** Work request **
Please reproduce the data below exactly, from the first line through the line containing "Disclaimer (745, 1407)", and leave every later line out.

** Working data **
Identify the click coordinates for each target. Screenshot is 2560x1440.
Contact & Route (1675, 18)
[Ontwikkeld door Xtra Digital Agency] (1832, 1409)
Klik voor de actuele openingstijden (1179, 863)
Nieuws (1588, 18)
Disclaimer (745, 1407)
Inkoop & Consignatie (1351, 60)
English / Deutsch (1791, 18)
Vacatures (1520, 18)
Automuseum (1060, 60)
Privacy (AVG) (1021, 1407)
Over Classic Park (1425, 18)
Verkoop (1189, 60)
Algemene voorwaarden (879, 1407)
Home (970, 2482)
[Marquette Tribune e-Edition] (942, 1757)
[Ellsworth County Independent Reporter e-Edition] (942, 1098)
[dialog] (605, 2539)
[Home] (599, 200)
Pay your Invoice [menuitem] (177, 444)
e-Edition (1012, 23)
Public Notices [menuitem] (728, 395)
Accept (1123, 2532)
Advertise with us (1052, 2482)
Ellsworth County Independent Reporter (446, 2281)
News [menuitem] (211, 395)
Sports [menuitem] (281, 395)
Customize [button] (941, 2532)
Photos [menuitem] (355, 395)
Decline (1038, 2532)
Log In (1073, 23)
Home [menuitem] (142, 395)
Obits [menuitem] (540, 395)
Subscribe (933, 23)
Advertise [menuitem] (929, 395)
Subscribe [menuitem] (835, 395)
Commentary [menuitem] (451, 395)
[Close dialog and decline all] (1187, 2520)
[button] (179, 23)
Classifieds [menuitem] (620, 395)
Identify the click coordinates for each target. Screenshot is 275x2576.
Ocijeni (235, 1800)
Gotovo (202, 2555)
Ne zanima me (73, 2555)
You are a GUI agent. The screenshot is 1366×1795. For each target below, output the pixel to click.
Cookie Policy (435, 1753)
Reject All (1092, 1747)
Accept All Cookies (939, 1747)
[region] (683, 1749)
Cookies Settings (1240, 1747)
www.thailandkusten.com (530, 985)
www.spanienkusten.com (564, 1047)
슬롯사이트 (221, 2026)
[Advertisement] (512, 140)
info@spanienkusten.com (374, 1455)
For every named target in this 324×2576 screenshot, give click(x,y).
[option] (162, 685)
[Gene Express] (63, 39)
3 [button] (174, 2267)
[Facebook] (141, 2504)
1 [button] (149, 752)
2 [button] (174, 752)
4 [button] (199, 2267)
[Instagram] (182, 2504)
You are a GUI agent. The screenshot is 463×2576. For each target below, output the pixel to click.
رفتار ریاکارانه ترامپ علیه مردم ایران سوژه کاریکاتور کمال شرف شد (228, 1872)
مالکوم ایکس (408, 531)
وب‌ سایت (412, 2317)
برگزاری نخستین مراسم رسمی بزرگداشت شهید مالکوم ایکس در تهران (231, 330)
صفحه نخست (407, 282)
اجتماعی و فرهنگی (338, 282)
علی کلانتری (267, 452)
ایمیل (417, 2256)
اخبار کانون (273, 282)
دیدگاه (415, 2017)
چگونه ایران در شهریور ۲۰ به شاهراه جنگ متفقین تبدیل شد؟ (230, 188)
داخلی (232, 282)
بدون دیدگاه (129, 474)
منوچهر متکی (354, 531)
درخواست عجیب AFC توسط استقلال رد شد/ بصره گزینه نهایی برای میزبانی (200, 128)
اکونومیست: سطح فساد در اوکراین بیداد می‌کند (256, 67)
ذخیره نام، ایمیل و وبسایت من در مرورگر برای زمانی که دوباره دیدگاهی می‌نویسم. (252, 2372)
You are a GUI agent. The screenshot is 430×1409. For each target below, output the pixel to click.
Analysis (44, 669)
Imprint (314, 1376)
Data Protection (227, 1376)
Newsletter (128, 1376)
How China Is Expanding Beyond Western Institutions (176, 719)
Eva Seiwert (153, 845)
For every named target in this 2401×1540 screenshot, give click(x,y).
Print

** Exercise solution **
Identify the click coordinates for each target. Screenshot is 2560x1440.
Contact & Route (1675, 18)
[Ontwikkeld door Xtra Digital Agency] (1832, 1409)
Klik voor de actuele openingstijden (1179, 863)
Nieuws (1588, 18)
Disclaimer (745, 1407)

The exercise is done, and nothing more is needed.